Stands Up for Montana Small Businesses at Senate Banking Hearing

U.S. SENATE – U.S. Senator Steve Daines today at a Senate Banking hearing pressed leaders of the nation’s largest banks on the effects of the Biden administration’s recent proposal on small businesses’ borrowing capabilities.

Click HERE to download the exchange. 

Daines asked JPMorgan Chase CEO Jamie Dimon how the Basel III Endgame proposal would impact banks’ ability to lend to Montana small businesses.

Daines: Earlier this year, we saw a series of bank failures, which were among the largest in our nation’s history. These failures, in my opinion, were due to gross mismanagement by bank executives and regulators who were also asleep at the wheel. Instead of holding accountable those in supervisory positions responsible for missing the impending crisis, regulators have decided to put forth a host of regulations – regulations that would have done nothing to prevent the failures in the first place. 

In fact, every regulator I have questioned this year at hearings like this have confirmed what we all know to be true, and that is the U.S. bank system is strong, it’s well capitalized. The proposals put forth by Vice Chair Barr and other regulators will limit economic growth, reduce lending to small businesses, and for those who are able to obtain financing, they’re going to see increased costs.

You know, I have frequent meetings with my businesses across Montana. We are a state known for small businesses. I hear from them firsthand about the critical need for access to capital and the concern they have with pending regulations that could threaten their businesses. I questioned Vice Chair Barr before this very committee about risk weighting and public listing requirements in the Basel III Endgame proposal. Astonishingly, he claimed that small businesses would be better off under their proposed scheme than they are now despite the fact that less than one tenth of one percent of businesses are publicly listed and would qualify for the lower risk weighting.

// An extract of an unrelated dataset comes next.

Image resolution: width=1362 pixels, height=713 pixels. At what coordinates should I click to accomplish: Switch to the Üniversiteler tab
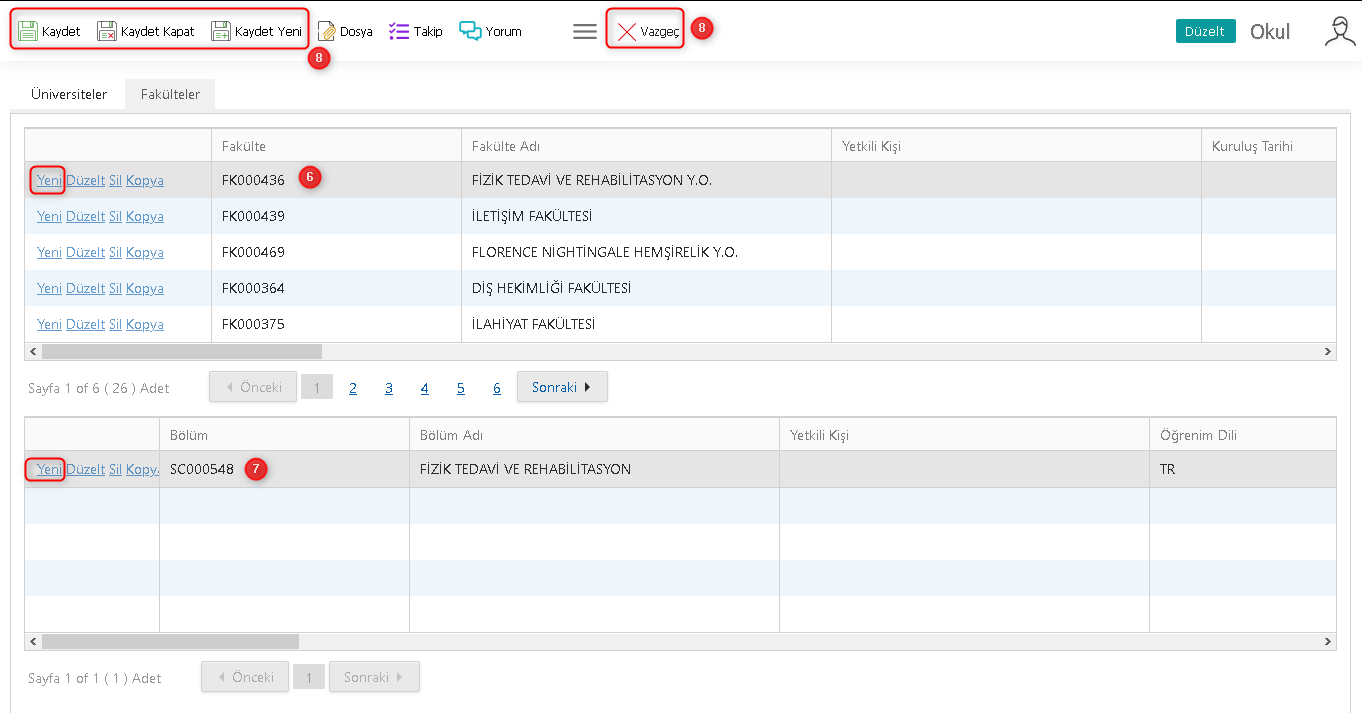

Mr. Dimon, could you speak to how the Basel III Endgame proposal would impact your ability to lend critical funds to small businesses and what trickle-down effects we might expect if this were to be implemented?

Dimon: Yeah, so thank you for the question, Senator. I mean first off, these questions shouldn’t wait for the NPR coming out. They should have been answered way before because it’s very complex. The work should have been done. The details should have been shared. Directly, it makes those loans, we either have to charge more and have a lot of unintended consequences. You know, as you know, we opened in Bozeman and Billings, but we have to charge more locally just to make sure we…get our return on cost to capital.

Secondarily, like the operational risk capital will increase the cost of simply holding a small business checking account or making a loan and so all these things are cumulative effect. It’ll also affect our ability to finance your local community banks, which we often do, your local affordable housing or the Montana pension plan. So, all these things will trickle through, they’ll all become a bit more expensive and there’ll be some other unintended consequences. One thing is moving out of banking but also how we deal with customers.

So, I think some people will reprice, some people may drop a few customers and also may lead to more concentration in certain ways because you’re going to have to get more revenues from a client to justify the loan.


Last month, Daines asked Federal Reserve (Fed) Vice Chairman Michael Barr about the Basel III Endgame proposal that would limit credit availability to Montana small businesses and Montana farmers and ranchers and joined his Republican colleagues in urging the Fed to immediately withdraw this proposal.